**SET EXERCISE**
Turn the lines of the listing into a numbered list, starting with the line that contains "The image size is (294, 209)." and going on through the line that contains "Solo Audio 01". Leave out any blank lines.

(Items listed in a dataset)
= = = = =

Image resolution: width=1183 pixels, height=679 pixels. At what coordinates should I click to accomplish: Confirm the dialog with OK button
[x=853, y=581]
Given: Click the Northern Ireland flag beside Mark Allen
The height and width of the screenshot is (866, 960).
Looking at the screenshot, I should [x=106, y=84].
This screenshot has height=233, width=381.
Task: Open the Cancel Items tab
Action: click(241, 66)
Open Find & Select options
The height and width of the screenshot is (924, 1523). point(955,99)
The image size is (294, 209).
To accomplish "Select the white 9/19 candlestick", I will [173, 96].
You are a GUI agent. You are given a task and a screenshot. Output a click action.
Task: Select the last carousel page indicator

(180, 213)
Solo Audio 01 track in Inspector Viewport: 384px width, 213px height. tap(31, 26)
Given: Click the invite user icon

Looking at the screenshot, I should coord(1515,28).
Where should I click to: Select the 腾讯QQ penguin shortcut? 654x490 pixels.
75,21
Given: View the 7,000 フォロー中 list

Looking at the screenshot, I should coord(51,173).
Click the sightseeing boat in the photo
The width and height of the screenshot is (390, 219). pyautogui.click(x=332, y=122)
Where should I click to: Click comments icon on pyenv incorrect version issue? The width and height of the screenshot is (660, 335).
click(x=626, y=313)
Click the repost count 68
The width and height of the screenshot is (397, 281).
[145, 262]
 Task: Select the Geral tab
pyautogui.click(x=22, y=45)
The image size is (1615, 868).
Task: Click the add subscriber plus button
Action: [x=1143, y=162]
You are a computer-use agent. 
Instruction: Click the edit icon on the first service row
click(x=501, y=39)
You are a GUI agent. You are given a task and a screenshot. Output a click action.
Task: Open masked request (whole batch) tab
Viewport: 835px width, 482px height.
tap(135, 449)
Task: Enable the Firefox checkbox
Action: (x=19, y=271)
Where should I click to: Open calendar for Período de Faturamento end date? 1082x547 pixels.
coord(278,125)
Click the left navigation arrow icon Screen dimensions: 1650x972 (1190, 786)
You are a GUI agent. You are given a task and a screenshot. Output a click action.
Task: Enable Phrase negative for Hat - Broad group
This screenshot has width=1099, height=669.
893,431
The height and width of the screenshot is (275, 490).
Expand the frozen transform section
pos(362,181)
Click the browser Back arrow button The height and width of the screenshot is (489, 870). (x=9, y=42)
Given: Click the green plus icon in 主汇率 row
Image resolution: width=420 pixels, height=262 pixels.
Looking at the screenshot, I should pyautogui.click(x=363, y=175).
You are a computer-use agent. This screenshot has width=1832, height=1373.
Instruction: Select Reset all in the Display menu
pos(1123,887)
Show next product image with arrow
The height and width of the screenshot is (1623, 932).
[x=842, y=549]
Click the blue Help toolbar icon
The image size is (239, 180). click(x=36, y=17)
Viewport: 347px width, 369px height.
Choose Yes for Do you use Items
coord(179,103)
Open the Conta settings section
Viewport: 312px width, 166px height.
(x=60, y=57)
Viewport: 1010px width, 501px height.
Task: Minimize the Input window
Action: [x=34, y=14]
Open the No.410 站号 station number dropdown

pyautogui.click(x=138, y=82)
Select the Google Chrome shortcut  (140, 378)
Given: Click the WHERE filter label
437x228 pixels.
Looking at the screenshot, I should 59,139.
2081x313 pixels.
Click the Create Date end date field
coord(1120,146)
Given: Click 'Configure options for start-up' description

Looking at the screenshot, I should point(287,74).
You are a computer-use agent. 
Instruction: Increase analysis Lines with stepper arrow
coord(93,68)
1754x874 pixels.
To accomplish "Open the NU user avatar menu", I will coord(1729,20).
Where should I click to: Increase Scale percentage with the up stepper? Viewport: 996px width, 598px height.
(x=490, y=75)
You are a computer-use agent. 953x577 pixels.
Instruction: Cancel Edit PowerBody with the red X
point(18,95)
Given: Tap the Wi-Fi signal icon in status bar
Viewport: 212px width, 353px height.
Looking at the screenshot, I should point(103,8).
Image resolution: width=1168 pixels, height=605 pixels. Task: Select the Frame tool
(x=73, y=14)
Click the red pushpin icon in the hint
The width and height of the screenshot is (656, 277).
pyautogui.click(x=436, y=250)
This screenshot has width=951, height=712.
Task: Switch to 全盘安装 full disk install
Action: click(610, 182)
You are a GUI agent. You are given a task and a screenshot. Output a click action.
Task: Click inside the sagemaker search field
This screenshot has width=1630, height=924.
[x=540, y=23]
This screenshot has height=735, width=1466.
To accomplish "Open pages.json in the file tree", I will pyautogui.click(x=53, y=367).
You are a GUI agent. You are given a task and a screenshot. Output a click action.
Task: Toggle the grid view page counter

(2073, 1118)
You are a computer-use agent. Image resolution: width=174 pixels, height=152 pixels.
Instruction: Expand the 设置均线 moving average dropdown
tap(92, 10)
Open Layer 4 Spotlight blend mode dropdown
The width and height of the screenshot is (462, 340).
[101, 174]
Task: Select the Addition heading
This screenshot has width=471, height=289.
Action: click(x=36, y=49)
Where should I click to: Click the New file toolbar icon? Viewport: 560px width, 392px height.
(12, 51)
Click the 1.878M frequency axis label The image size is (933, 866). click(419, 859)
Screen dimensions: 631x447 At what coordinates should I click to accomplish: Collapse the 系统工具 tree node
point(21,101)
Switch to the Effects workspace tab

= = = = =

**SOLUTION TO THIS TASK**
1. The image size is (294, 209).
2. To accomplish "Select the white 9/19 candlestick", I will [173, 96].
3. You are a GUI agent. You are given a task and a screenshot. Output a click action.
4. Task: Select the last carousel page indicator
5. (180, 213)
6. Solo Audio 01 track in Inspector Viewport: 384px width, 213px height. tap(31, 26)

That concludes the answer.